• [Exercise data]
· · · · · · ·

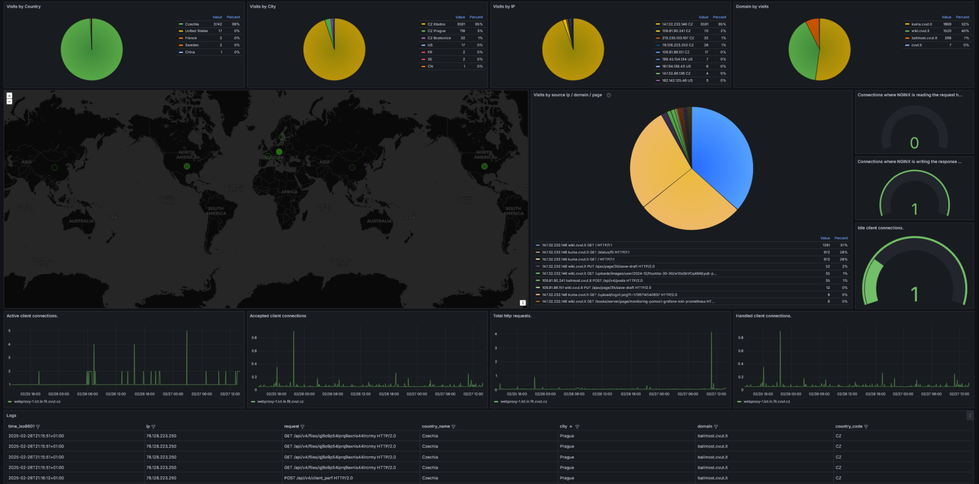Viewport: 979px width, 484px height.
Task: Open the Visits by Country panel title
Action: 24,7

· · · · · · ·

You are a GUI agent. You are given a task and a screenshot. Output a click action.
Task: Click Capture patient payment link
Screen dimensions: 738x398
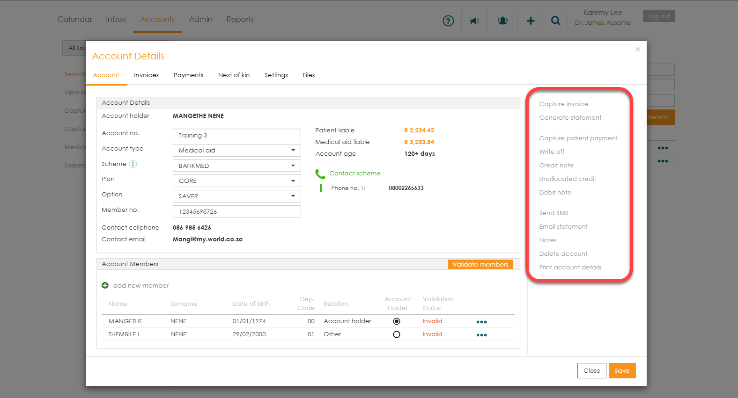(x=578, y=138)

· · · · · · ·

• [Exercise instructions]
Turn everything in the records from the line containing "Viewport: 979px width, 484px height." down to the line containing "Action: 24,7" into a numbered list, skipping any blank lines. Leave the pictures out.

• [Answer]
1. Viewport: 979px width, 484px height.
2. Task: Open the Visits by Country panel title
3. Action: 24,7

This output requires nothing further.